広島の優勢に、観ていて安心感はあったのですが、相手にはセットプレーという武器があり、それを与えるとプレッシャーになるので、多少の不気味さもありました。
そして、結果的には、優勢のうちに追加点を挙げることができたら良かったのに、という試合になっていきました。
8.圧力と対峙した末に
後半30分を過ぎ、松本山雅もついに勝負をかけてきました。
ロングボールと走力、セットプレーの質と高さ、等々、松本山雅のストロングポイントと思われる特徴を存分に発揮して、ゴールに向かってきました。

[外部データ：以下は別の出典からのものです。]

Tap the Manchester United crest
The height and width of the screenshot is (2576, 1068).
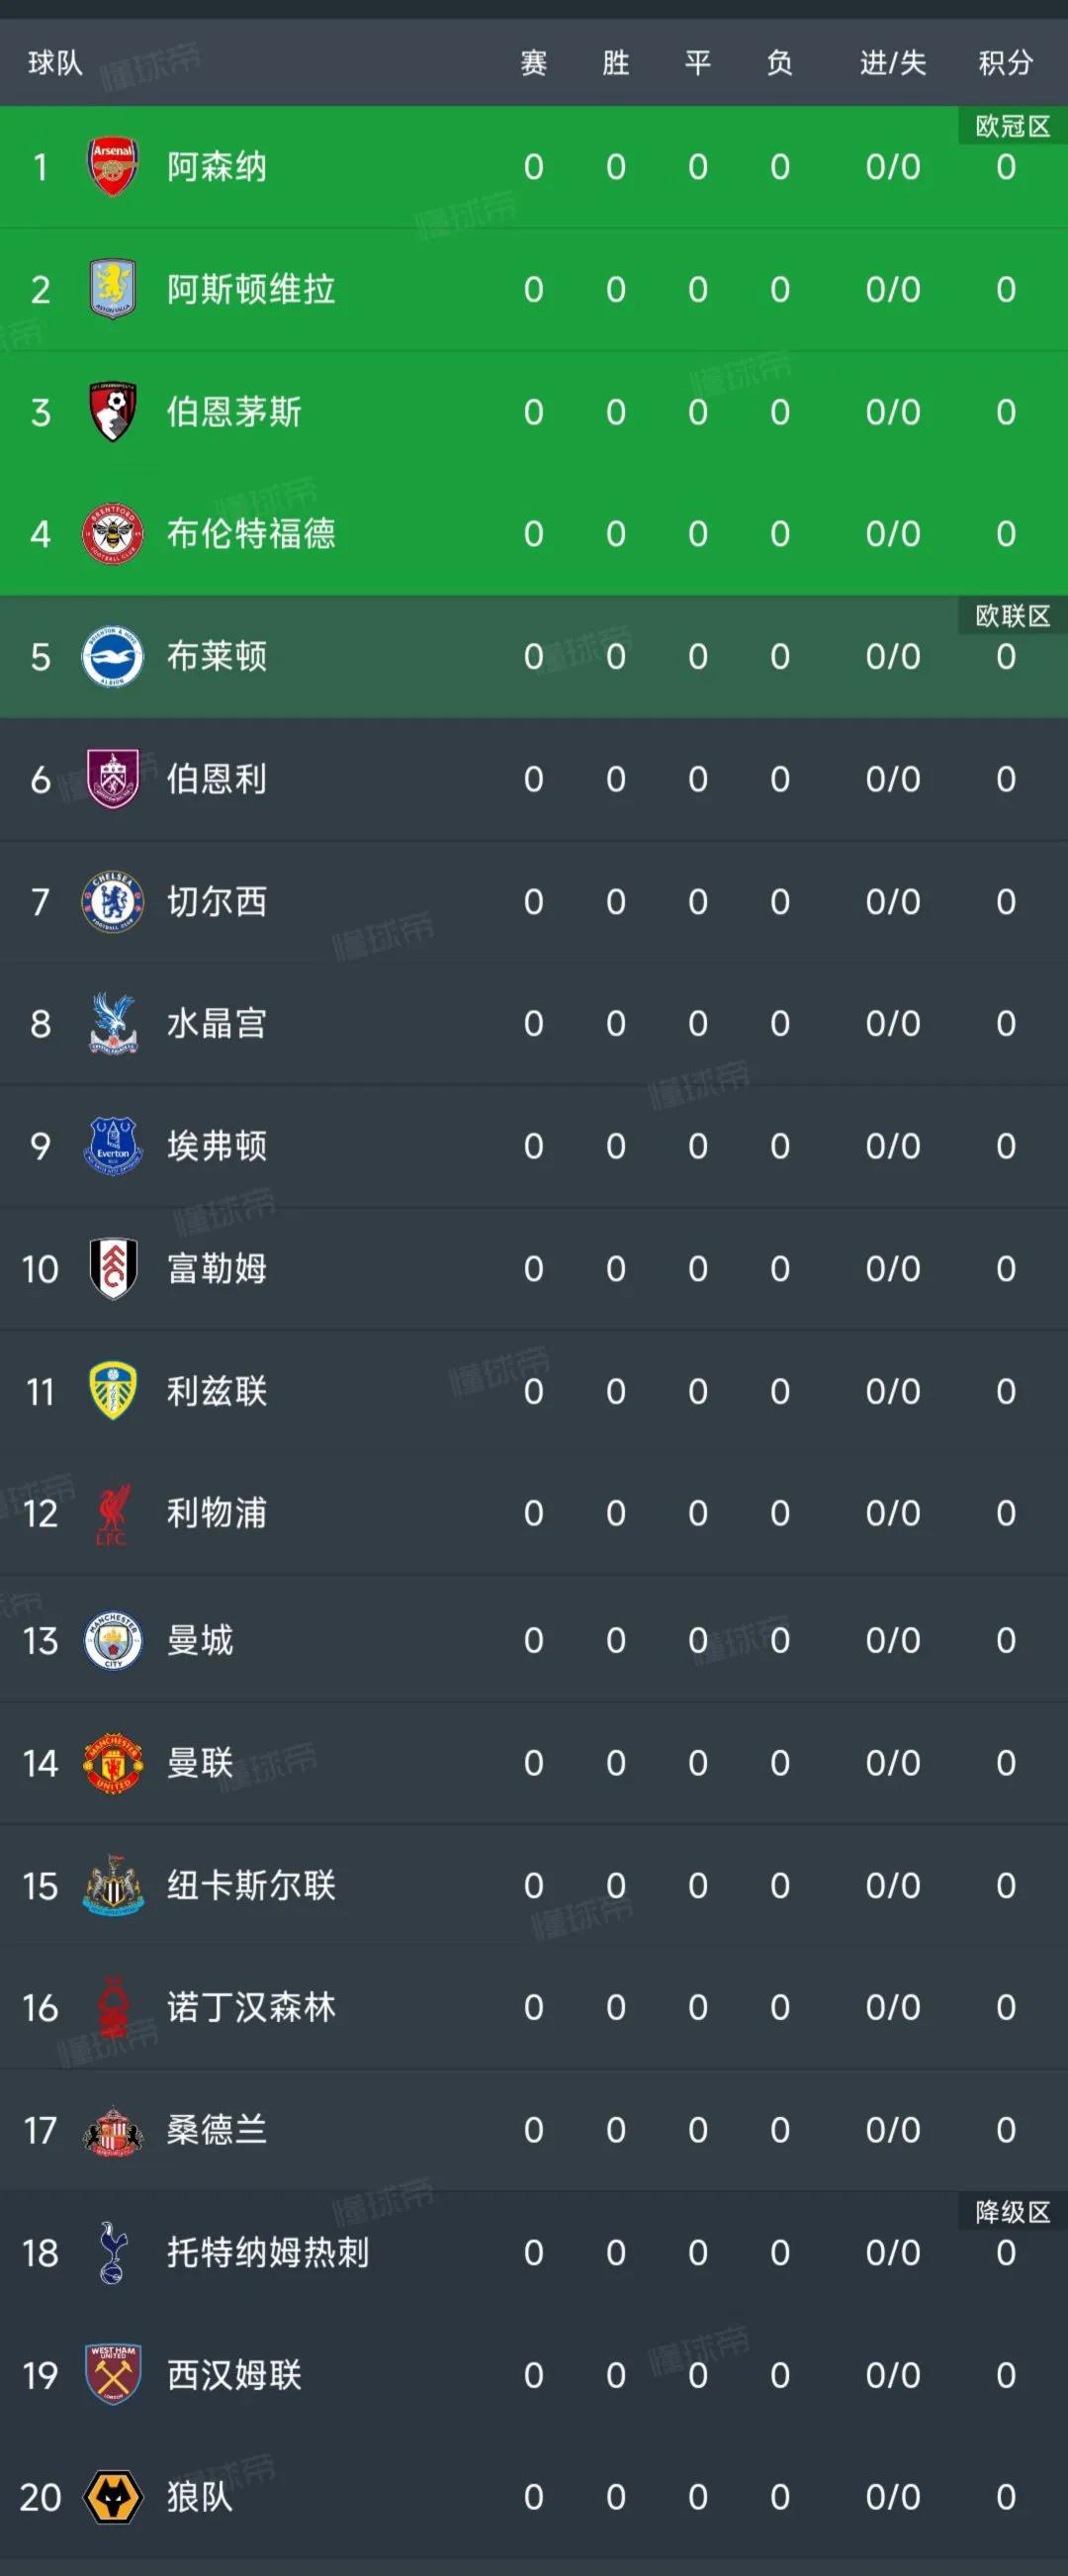[x=113, y=1764]
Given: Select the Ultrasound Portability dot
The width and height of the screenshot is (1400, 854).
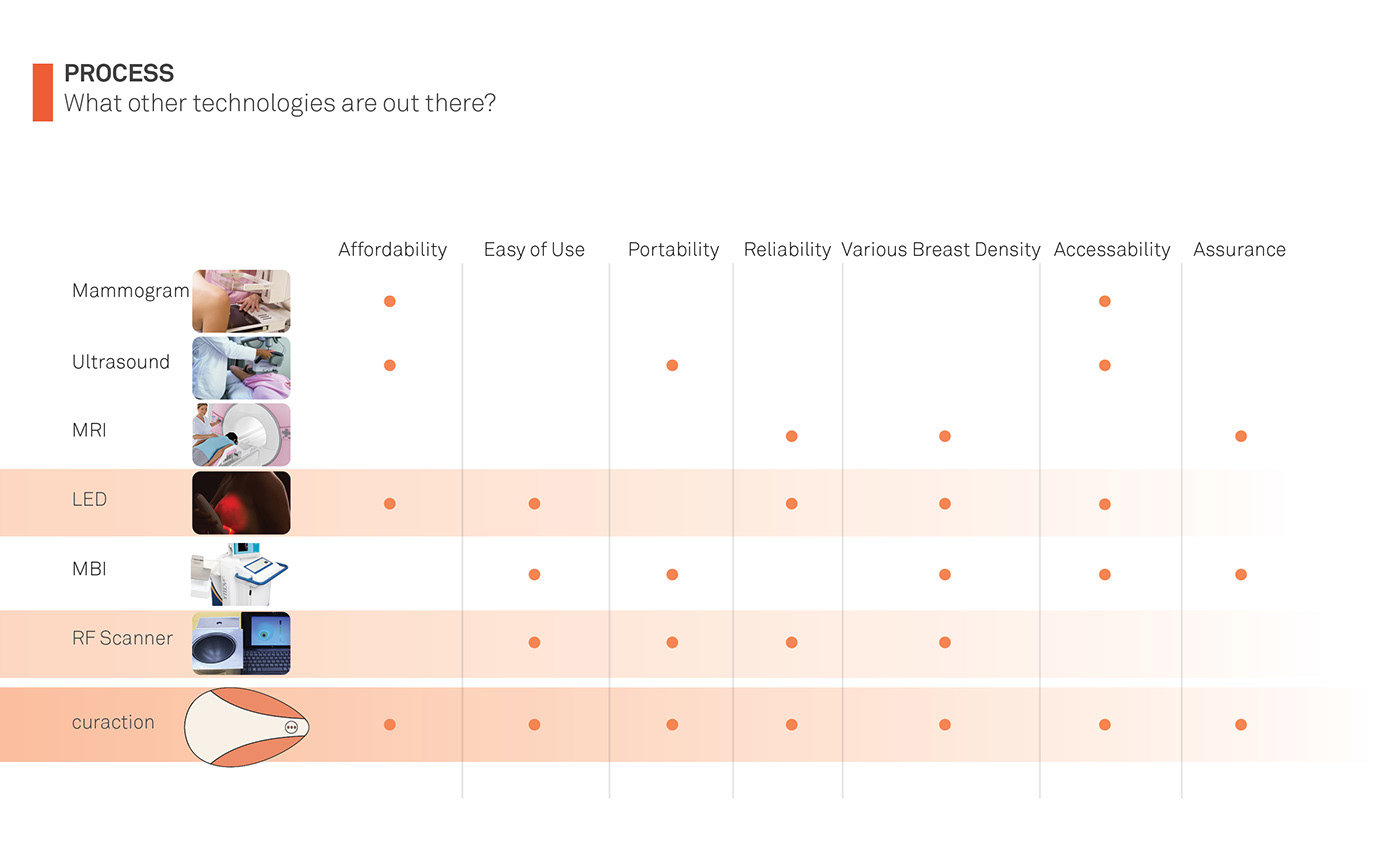Looking at the screenshot, I should pos(672,365).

その背後で、サポーターの熱気が後押ししてくるので、受け太刀する側として、とても「圧」を感じされられました。
広島も、どこかでボールを収めて落ち着かせられたら良かったのですが、思うようにはいきませんでした。
途中交代で入ったドウグラスも、今日はあまり存在感を示すことができませんでした。
それでも、球際に執着を見せた広島が、林の対応もあって、追加点を与えることなく、試合を終わらせることに成功したのでした。
9.元王者の矜持を見れた試合だった
この試合、優位な時間帯にダメ押し点を取れなかったため、終了間際に苦しむことになってしまいました。
森保監督も苦言を呈したそうですが、確かに、そこは課題として残ったと思います。
ただ、苦戦の時間帯があっても、結局、失点することはなかったし、それはなぜかというと、球際の所で守備陣が集中を切らさず、厳しく対応できたから。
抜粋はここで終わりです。